My husband (then fiancee) moved to NJ in 09/08 and still resides there. I stayed here in WI until we sold our home. We got married in 10/09. We just closed on our home this week (short sale). I will be moving to VA in April. Will we qualify for an annulment instead of a divorce? There are no children. There are no assets. Where should we file? NJ, WI or VA? Will it be faster to get an annulment or a divorce? Which will be less expensive?
Where you file for a divorce depends on where you reside. Each state has a residentcy requirement that must be met in order to file for divorce.
Most likely you want to get a divorce, and because you've been married such a short time and don't have assets or children, you probably qualify for an uncontested divorce. An uncontested divorce is much simpler than an annulment. An annulment is an old-fashioned concept that was adopted by the New Jersey legislature many years ago as a result of lobbying by certain religious groups that publicly opposed divorce, but privately recognized that certain marriages were simply not meant to be.
To get a civil annulment (as opposed to a church annulment, for which you must consult your religious adviser), you must usually meet the specific requirements New Jersey's annulment statute which is N.J.S.A. 2A:34-1. Some typical grounds for an annulment are when one spouse alleges that the marriage was based on one spouse's fraudulent premarital statement. When it comes to dividing property, determining custody or child support, or other practical matters, there is little real difference between an annulment and a divorce.
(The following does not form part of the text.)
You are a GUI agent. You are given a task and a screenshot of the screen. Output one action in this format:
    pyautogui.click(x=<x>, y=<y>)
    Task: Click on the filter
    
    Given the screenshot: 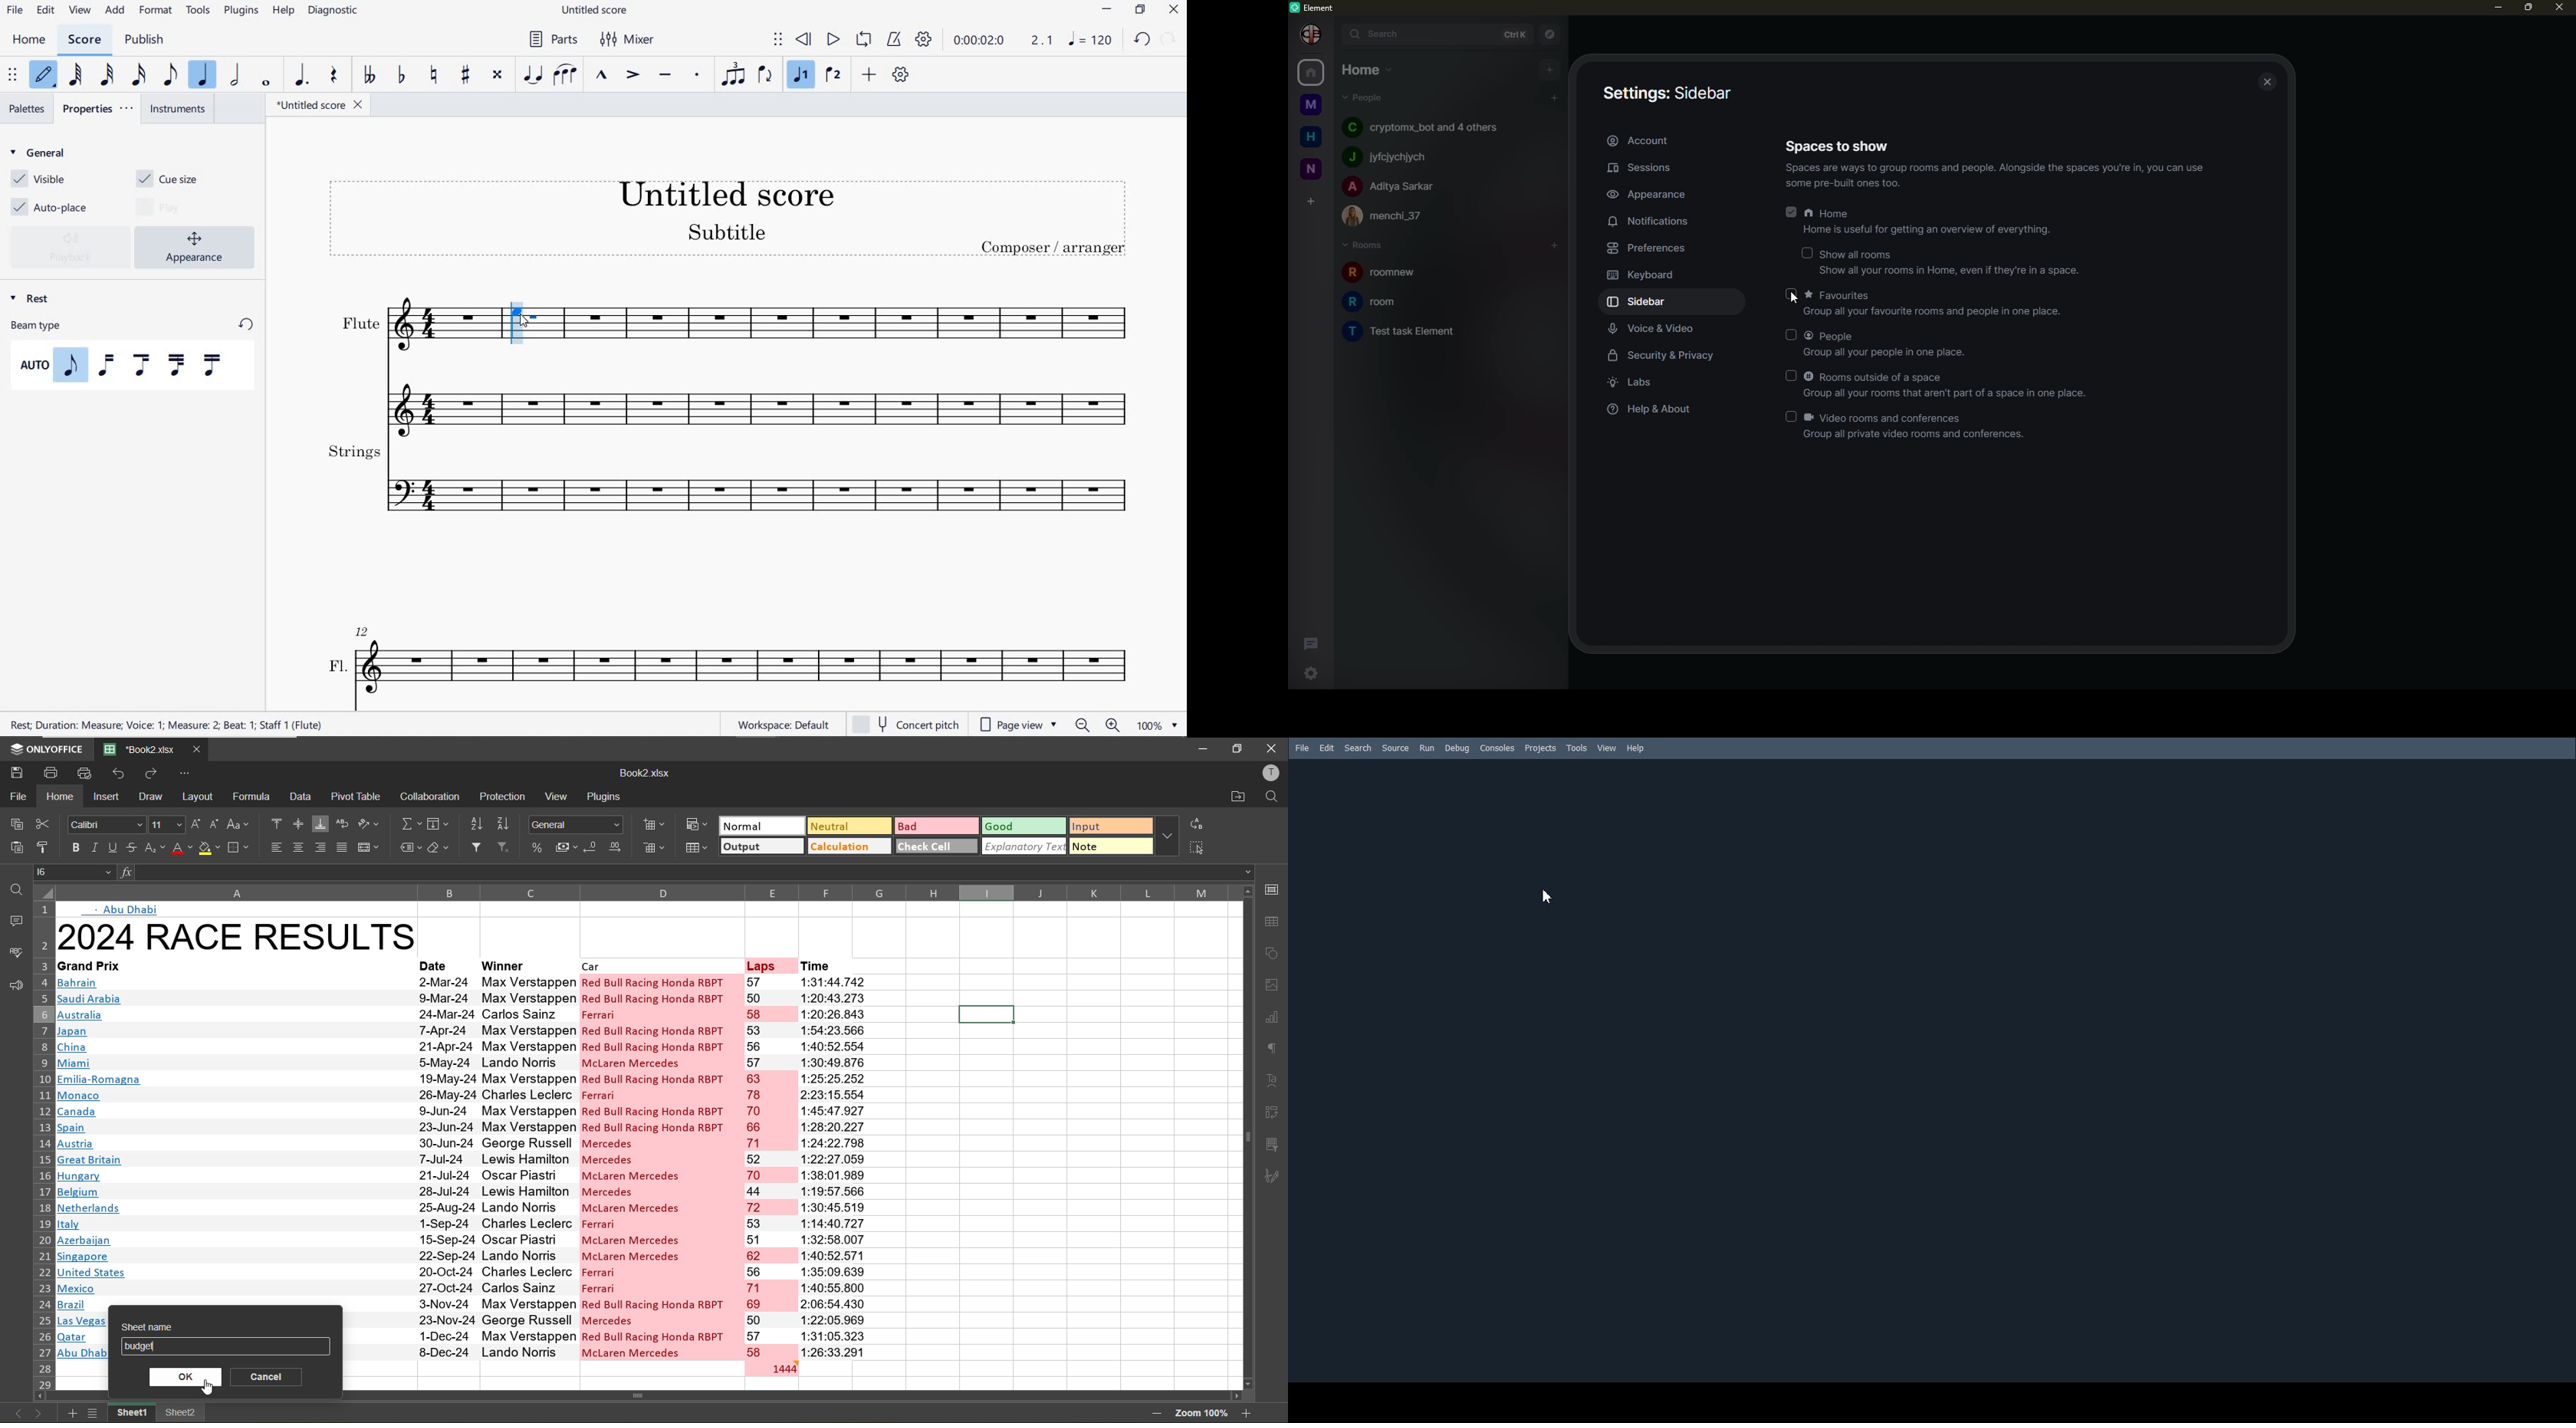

Unless one of you has an extremely strong religious objection to divorce, that is the best route to take. You don't need to prove fraud or anything else -- because New Jersey allows no-fault divorce, you only need to say that you don't get along.
The New Jersey Family Court has jurisdiction over any annulment case. However, unlike in divorce cases, there is no residency requirement in order to file an annulment case, so long as either party is a bona fide resident of New Jersey at the time the action commenced.
In order to start the divorce process you must file a complaint in the circuit court where you or your spouse lives. In your complaint or at the hearing, you will have to meet the residency requirement for the ground you specified above. Divorce laws apply only to the residents of a state, and each state has its own residency requirements. For the ground of voluntary separation without cohabitation, the residency requirement is six months in Virginia. If there are no children from the marriage, you must be separated for a minimum of six months and have a written property settlement agreement before you may file for divorce. If there are children from the marriage, you must be separated a minimum of one year before you may file for divorce. You do not file a separation agreement with the Court. The law absolutely requires that you or your spouse has been a resident for the stated period of time immediately prior to and at the time that you file for a divorce. For example, you cannot have lived in Virginia for six months before moving to Nebraska for another six months and then come back to Virginia to file for a divorce. However, after you have filed, you can move anywhere in the world.
In Virginia, however, you could ask for two types of divorce: absolute and limited. When the court decrees (orders) an absolute divorce, it means that the divorce is permanent, permits remarriage, and terminates property claims. This is known as a "divorce a vinculo matrimonii" (meaning from the bonds of matrimony). When the court decrees a limited divorce, it means that the divorce is not permanent, does not permit remarriage, and does not terminate property claims (but the limited divorce may settle these claims); it serves only to legalize the separation and provide for support. This is known as a "divorce a mensa et thoro" (from bed and board). There is n0 such term as a legal separation in Virginia. You are not required to get a limited divorce before you can get an absolute divorce - there is a common misconception that you need a legal separation in order to get a divorce. This is not the case. Since divorce in Virginia is statutory, the law is located in The Virginia Annotated Code under Chapter 20.
Annulment establishes that your marital status never existed. The court will declare that you were never married. Because the courts rarely grant an annulment, you should think twice about using this route if you want to end your marriage. The court may look to, but is not limited to, the legitimacy of children and the preservation of the sanctity of marriage. Because of these consideration a court will look to granting a divorce instead of an annulment.
See legal help in the State in which you decide to file.